Algunas obras necesitan viajar para ser descubiertas, mientras que otras, aunque permanecen cerca durante años, esperan el momento adecuado para volver a ser miradas. El Museo de Arte Sacro de Tucumán se prepara para sacar a la luz una parte de ese patrimonio menos conocido cuando, desde el 29 de septiembre, sus salas reciban una muestra dedicada a la obra de Ballester Peña, un artista con trayectoria internacional y una relación estrecha con la provincia.
“Vamos a mostrar un tesoro oculto que tenía Tucumán y que ahora va a ser visto por todos”, definieron Mayi Arias de Frías Silva y Raúl Ajmat, autoridades de la institución.

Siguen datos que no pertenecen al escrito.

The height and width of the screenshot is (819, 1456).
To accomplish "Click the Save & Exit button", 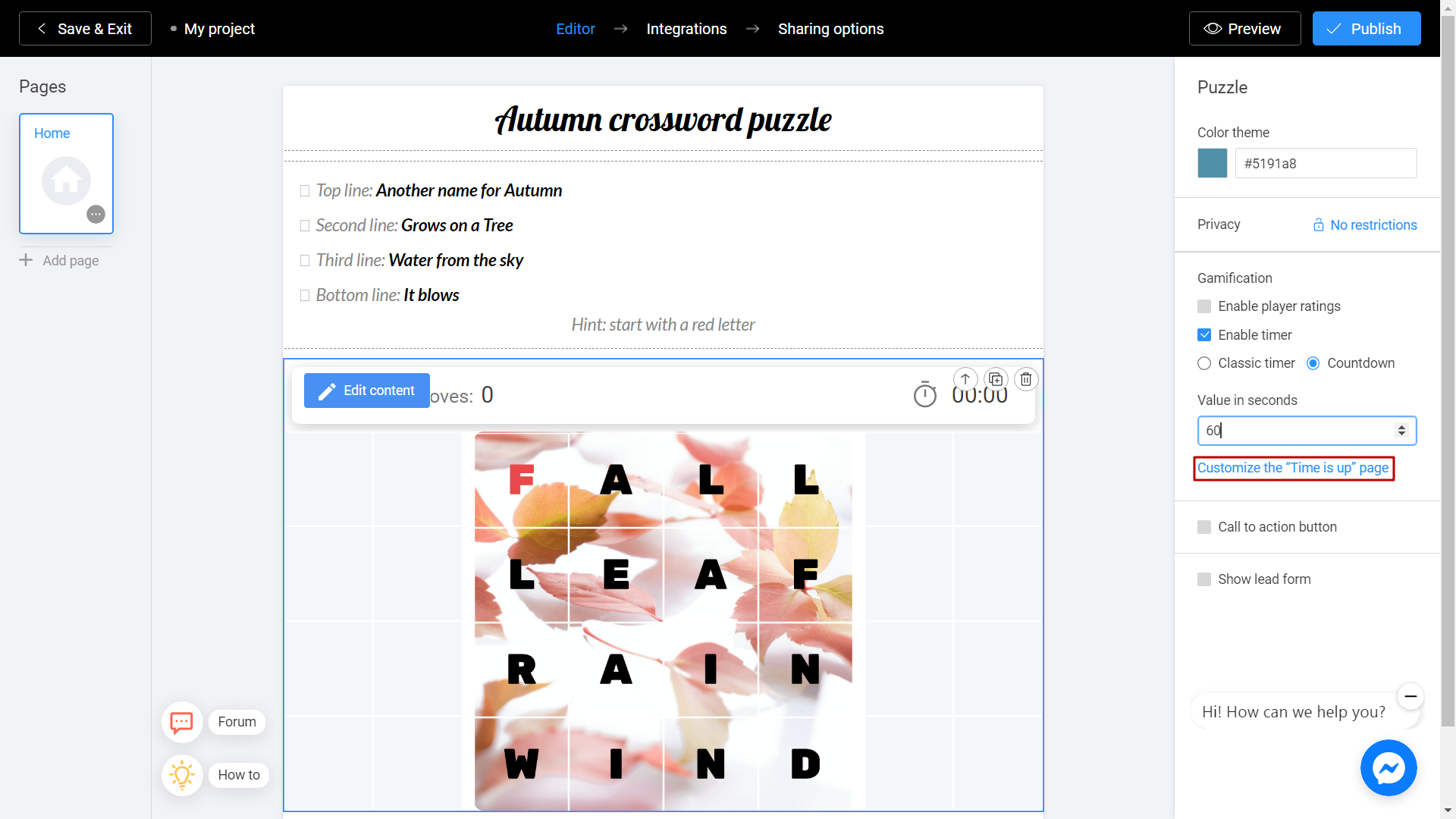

Ballester Peña es un artista con obras en ciudades como Buenos Aires, Roma y Milán, pero su vínculo con Tucumán es menos conocido por el público. La muestra busca, justamente, acercar esa producción a los tucumanos y recuperar una parte de esa relación.
La exposición se incorporará temporalmente a un espacio cuya propia colección permite recorrer distintos momentos de la historia de la provincia a través del arte religioso. El Museo de Arte Sacro, ubicado en Congreso 53, conserva piezas que forman parte del acervo artístico y patrimonial tucumano.
“No es propiamente solo del museo, sino de todos los tucumanos”, remarcaron sus autoridades.
Antes de llegar a la obra contemporánea de Ballester Peña, el visitante puede encontrarse con objetos que llevan varios siglos de historia. Entre ellos están algunas de las piezas vinculadas con la fundación de San Miguel de Tucumán en Ibatín, en 1565, como imágenes religiosas, los santos vicepatronos y el arcón en el que fueron trasladados.
La colección también conserva obras del período virreinal, entre ellas una imagen de Nuestra Señora del Rosario de Pomata, de 1669, además de pinturas, esculturas e imágenes religiosas.
Una de las características del museo es que buena parte de ese patrimonio llegó a través de donaciones de familias tucumanas. Son objetos que durante generaciones fueron conservados en ámbitos privados y que finalmente pasaron a formar parte de una colección abierta al público. “En otras épocas, el culto muchas veces se realizaba en forma privada en las casas, además de lo que sucedía en los templos. El museo se ha hecho de mucho de su patrimonio gracias a la generosidad de los tucumanos”, explicaron.
Industria azucarera
Entre esas piezas también aparecen las huellas de la industria azucarera. El museo conserva, por ejemplo, un sagrario realizado en la región de la Chiquitanía, en el antiguo Alto Perú, tallado en madera y decorado con escenas vinculadas con la Pasión de Jesucristo. También se pueden encontrar pertenencias del beato Fray Mamerto Esquiú, objetos vinculados con distintos obispos que tuvieron un papel en la historia de la provincia, bulas papales y hasta un reclinatorio utilizado por Juan Pablo II durante su visita a Tucumán en 1987.
Y en ese entramado se inscribe ahora la obra de Ballester Peña. A partir del 29 de septiembre, una producción que permanecía relativamente desconocida para buena parte de los tucumanos podrá ser contemplada en un lugar dedicado precisamente a conservar y poner en circulación el patrimonio artístico.